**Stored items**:
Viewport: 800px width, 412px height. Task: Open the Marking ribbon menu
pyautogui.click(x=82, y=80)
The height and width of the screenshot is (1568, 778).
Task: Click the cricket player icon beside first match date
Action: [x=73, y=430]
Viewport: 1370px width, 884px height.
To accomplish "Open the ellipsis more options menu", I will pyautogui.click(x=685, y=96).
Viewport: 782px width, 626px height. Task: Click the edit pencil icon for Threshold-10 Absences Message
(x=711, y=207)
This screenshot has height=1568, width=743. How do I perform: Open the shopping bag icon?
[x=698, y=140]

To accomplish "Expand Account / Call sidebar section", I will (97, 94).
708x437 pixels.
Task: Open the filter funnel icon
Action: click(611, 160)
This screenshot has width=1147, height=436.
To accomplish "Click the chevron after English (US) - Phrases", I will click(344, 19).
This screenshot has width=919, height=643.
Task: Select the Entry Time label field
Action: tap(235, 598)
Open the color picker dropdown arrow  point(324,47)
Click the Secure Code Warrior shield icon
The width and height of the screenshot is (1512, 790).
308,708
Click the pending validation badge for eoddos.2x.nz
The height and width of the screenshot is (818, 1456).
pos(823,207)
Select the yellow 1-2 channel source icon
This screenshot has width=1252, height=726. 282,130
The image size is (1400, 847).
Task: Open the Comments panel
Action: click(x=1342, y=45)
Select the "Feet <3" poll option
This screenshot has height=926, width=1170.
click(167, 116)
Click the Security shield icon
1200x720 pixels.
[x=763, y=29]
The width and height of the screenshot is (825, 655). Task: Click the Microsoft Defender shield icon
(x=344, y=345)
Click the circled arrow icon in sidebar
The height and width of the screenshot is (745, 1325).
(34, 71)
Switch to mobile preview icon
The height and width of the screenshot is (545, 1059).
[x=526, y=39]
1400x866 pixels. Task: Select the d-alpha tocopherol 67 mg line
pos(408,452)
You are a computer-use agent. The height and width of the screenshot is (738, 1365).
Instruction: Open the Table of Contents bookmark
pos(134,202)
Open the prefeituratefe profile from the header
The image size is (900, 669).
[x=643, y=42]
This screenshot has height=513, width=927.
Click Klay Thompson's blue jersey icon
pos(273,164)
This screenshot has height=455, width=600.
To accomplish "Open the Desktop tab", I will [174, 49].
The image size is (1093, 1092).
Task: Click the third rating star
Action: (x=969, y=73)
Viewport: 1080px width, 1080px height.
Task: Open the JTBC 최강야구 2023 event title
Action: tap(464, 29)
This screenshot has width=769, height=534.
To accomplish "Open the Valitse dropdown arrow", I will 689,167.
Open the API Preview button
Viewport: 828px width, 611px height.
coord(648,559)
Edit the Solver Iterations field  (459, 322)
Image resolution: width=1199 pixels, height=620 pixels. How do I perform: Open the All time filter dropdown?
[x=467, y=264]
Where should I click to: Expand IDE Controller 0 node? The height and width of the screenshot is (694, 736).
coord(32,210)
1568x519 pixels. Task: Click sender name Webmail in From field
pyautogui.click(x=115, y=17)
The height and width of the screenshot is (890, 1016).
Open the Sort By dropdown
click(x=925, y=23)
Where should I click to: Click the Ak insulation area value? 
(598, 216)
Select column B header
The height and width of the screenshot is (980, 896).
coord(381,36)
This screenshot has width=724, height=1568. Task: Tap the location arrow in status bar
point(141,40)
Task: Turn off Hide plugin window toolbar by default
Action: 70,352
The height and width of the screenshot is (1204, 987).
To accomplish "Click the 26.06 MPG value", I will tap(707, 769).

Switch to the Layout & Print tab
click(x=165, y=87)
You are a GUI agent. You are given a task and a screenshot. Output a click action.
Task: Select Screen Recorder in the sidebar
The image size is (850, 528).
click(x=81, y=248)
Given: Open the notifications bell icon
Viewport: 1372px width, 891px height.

**Aim of the exercise**:
Copy the records exactly, keeping every word in place.

**Reply**:
Viewport: 800px width, 412px height. Task: Open the Marking ribbon menu
pyautogui.click(x=82, y=80)
The height and width of the screenshot is (1568, 778).
Task: Click the cricket player icon beside first match date
Action: [x=73, y=430]
Viewport: 1370px width, 884px height.
To accomplish "Open the ellipsis more options menu", I will pyautogui.click(x=685, y=96).
Viewport: 782px width, 626px height. Task: Click the edit pencil icon for Threshold-10 Absences Message
(x=711, y=207)
This screenshot has height=1568, width=743. How do I perform: Open the shopping bag icon?
[x=698, y=140]

To accomplish "Expand Account / Call sidebar section", I will (97, 94).
708x437 pixels.
Task: Open the filter funnel icon
Action: click(611, 160)
This screenshot has width=1147, height=436.
To accomplish "Click the chevron after English (US) - Phrases", I will click(344, 19).
This screenshot has width=919, height=643.
Task: Select the Entry Time label field
Action: tap(235, 598)
Open the color picker dropdown arrow  point(324,47)
Click the Secure Code Warrior shield icon
The width and height of the screenshot is (1512, 790).
308,708
Click the pending validation badge for eoddos.2x.nz
The height and width of the screenshot is (818, 1456).
pos(823,207)
Select the yellow 1-2 channel source icon
This screenshot has width=1252, height=726. 282,130
The image size is (1400, 847).
Task: Open the Comments panel
Action: click(x=1342, y=45)
Select the "Feet <3" poll option
This screenshot has height=926, width=1170.
click(167, 116)
Click the Security shield icon
1200x720 pixels.
[x=763, y=29]
The width and height of the screenshot is (825, 655). Task: Click the Microsoft Defender shield icon
(x=344, y=345)
Click the circled arrow icon in sidebar
The height and width of the screenshot is (745, 1325).
(34, 71)
Switch to mobile preview icon
The height and width of the screenshot is (545, 1059).
[x=526, y=39]
1400x866 pixels. Task: Select the d-alpha tocopherol 67 mg line
pos(408,452)
You are a computer-use agent. The height and width of the screenshot is (738, 1365).
Instruction: Open the Table of Contents bookmark
pos(134,202)
Open the prefeituratefe profile from the header
The image size is (900, 669).
[x=643, y=42]
This screenshot has height=513, width=927.
Click Klay Thompson's blue jersey icon
pos(273,164)
This screenshot has height=455, width=600.
To accomplish "Open the Desktop tab", I will [174, 49].
The image size is (1093, 1092).
Task: Click the third rating star
Action: (x=969, y=73)
Viewport: 1080px width, 1080px height.
Task: Open the JTBC 최강야구 2023 event title
Action: tap(464, 29)
This screenshot has width=769, height=534.
To accomplish "Open the Valitse dropdown arrow", I will 689,167.
Open the API Preview button
Viewport: 828px width, 611px height.
coord(648,559)
Edit the Solver Iterations field  (459, 322)
Image resolution: width=1199 pixels, height=620 pixels. How do I perform: Open the All time filter dropdown?
[x=467, y=264]
Where should I click to: Expand IDE Controller 0 node? The height and width of the screenshot is (694, 736).
coord(32,210)
1568x519 pixels. Task: Click sender name Webmail in From field
pyautogui.click(x=115, y=17)
The height and width of the screenshot is (890, 1016).
Open the Sort By dropdown
click(x=925, y=23)
Where should I click to: Click the Ak insulation area value? 
(598, 216)
Select column B header
The height and width of the screenshot is (980, 896).
coord(381,36)
This screenshot has width=724, height=1568. Task: Tap the location arrow in status bar
point(141,40)
Task: Turn off Hide plugin window toolbar by default
Action: 70,352
The height and width of the screenshot is (1204, 987).
To accomplish "Click the 26.06 MPG value", I will tap(707, 769).

Switch to the Layout & Print tab
click(x=165, y=87)
You are a GUI agent. You are given a task and a screenshot. Output a click action.
Task: Select Screen Recorder in the sidebar
The image size is (850, 528).
click(x=81, y=248)
Given: Open the notifications bell icon
Viewport: 1372px width, 891px height.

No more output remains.